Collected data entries
——————

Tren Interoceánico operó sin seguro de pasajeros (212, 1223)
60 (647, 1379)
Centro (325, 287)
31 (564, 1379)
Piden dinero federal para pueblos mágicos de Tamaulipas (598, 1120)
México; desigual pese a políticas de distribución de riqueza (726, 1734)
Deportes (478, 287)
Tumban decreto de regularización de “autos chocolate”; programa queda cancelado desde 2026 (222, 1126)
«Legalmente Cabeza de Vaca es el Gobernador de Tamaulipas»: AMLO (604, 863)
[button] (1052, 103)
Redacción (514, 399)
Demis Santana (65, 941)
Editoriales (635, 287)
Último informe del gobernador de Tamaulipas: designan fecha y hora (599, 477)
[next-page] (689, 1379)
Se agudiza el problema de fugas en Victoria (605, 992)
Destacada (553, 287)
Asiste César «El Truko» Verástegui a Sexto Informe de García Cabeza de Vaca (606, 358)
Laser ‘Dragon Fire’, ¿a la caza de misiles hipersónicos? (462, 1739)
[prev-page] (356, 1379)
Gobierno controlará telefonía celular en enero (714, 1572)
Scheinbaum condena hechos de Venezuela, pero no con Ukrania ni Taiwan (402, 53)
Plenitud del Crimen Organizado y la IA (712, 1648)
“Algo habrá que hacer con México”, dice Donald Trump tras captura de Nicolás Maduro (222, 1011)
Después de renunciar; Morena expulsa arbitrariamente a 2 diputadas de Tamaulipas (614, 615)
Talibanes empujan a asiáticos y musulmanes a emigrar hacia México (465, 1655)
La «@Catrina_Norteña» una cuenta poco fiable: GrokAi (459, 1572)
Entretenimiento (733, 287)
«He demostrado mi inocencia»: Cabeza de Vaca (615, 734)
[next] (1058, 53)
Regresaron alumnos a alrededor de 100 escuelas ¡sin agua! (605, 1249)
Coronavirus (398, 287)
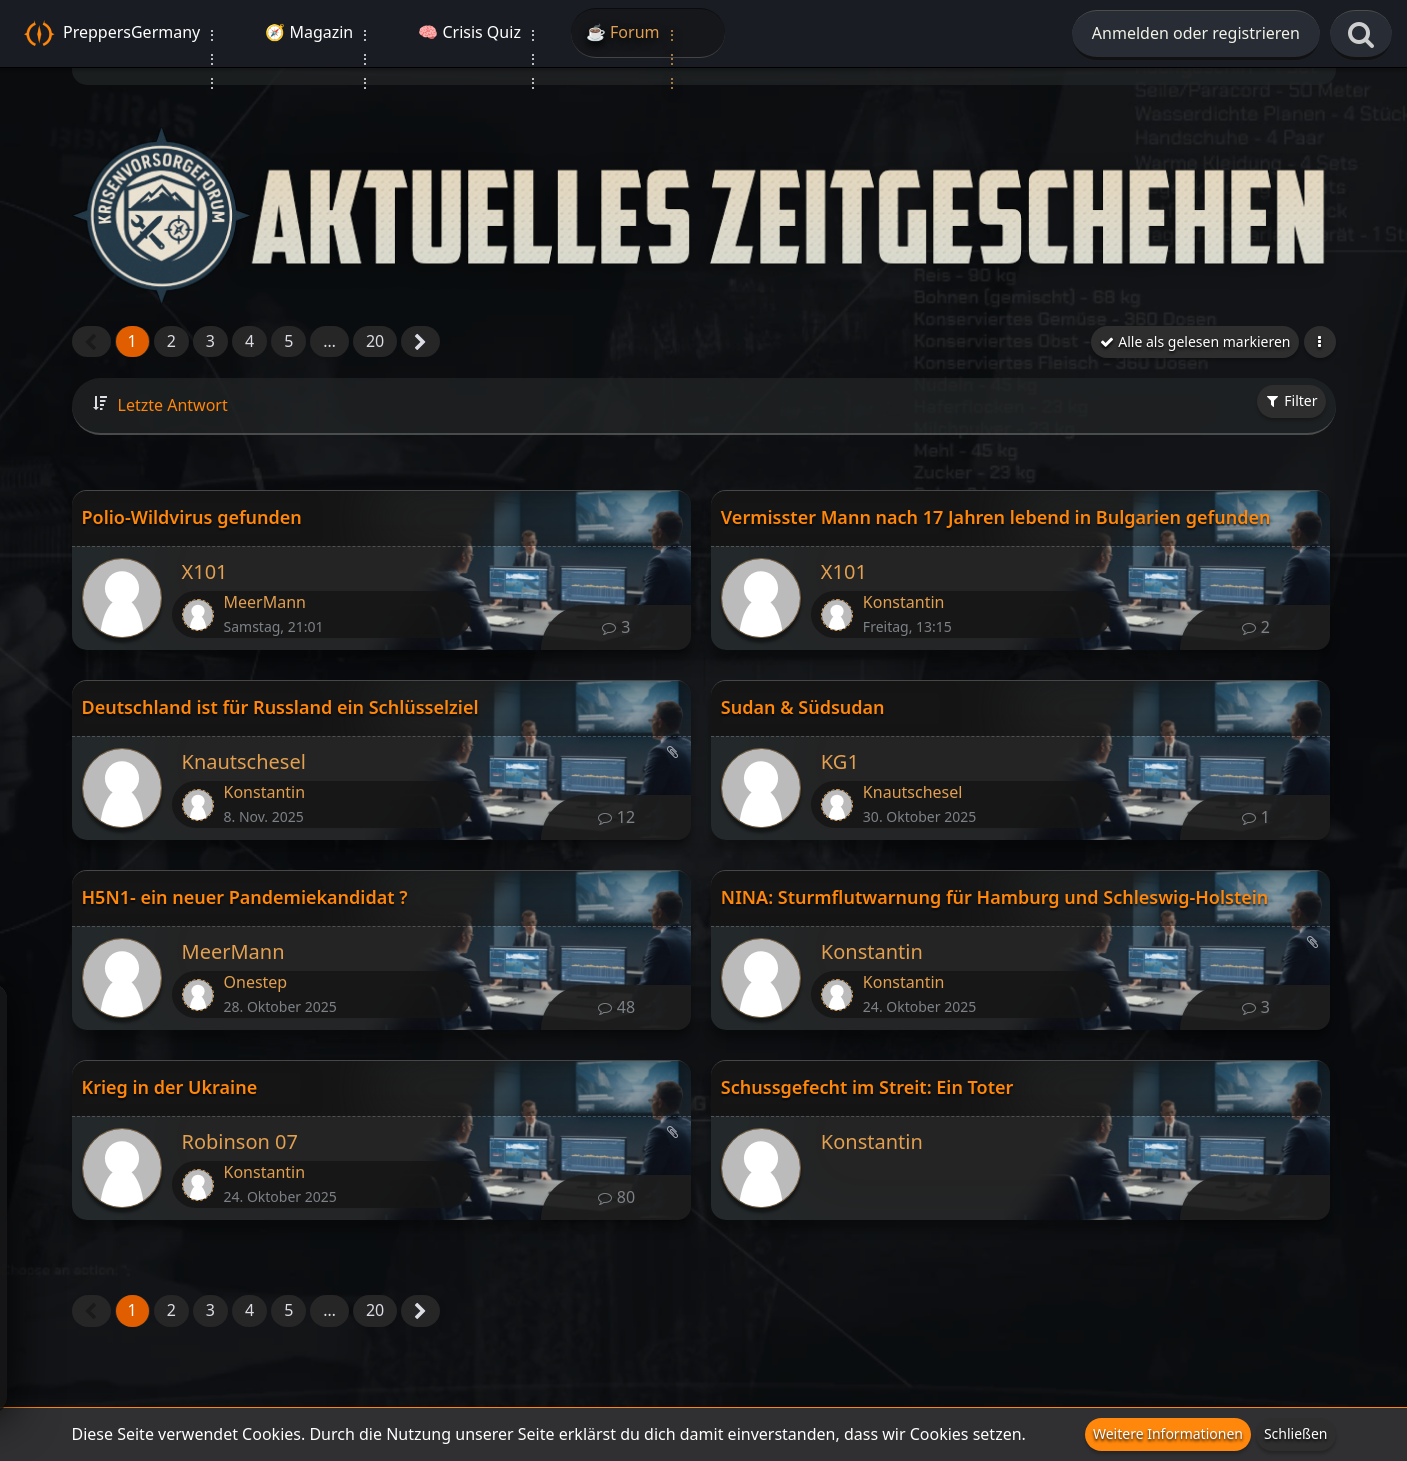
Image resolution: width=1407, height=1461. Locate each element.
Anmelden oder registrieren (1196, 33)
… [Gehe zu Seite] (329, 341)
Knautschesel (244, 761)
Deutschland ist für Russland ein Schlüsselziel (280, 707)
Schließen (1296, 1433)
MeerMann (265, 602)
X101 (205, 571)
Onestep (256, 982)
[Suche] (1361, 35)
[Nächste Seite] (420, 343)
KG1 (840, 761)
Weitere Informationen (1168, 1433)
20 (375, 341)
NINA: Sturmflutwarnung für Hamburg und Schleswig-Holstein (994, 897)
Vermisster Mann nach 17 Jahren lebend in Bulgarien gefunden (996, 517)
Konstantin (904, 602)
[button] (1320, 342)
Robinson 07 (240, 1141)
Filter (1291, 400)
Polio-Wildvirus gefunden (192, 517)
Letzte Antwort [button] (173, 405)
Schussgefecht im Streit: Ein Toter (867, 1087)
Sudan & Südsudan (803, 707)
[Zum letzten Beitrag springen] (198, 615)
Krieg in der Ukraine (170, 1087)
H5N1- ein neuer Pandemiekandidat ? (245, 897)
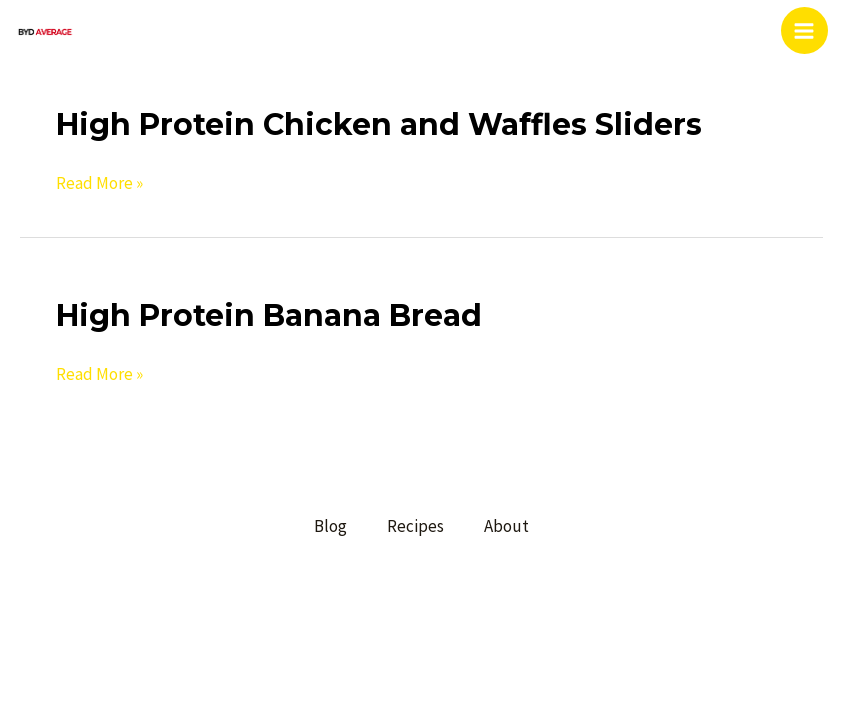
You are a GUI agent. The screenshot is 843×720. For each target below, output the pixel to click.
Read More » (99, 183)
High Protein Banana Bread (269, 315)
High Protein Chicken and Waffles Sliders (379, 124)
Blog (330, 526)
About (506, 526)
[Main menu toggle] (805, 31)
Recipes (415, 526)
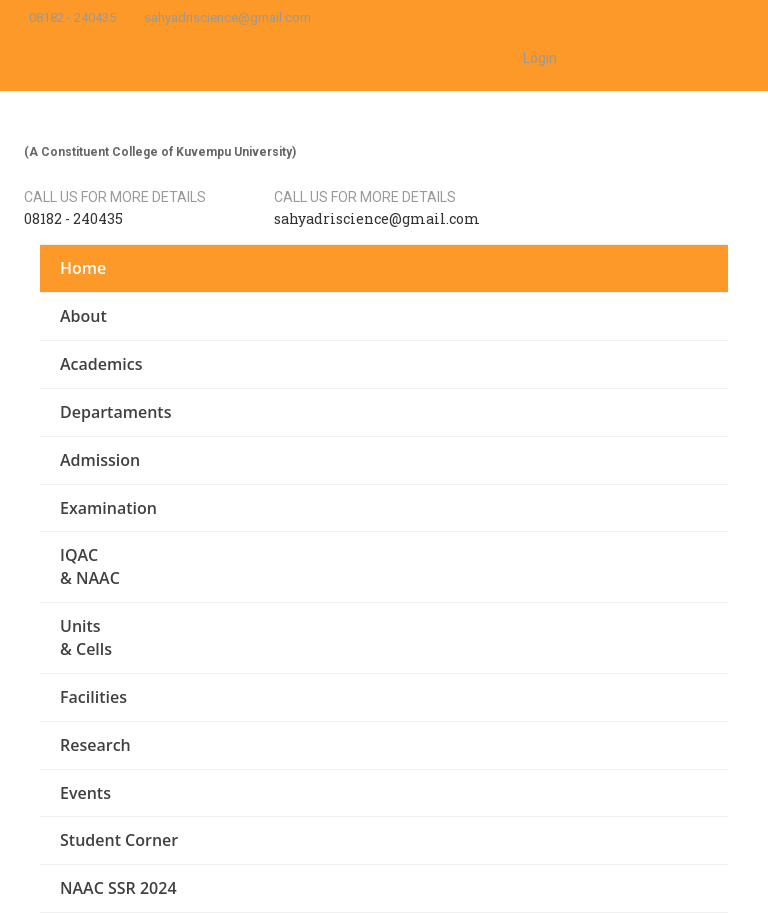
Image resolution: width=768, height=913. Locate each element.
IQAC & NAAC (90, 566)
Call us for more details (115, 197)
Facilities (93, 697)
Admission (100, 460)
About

——————

### Work instructions
Only the lines that contain the string "Image" are to be copied from the records.

### Exercise answer
Image resolution: width=1407, height=1461. Locate each element.
Image resolution: width=768, height=913. Locate each element.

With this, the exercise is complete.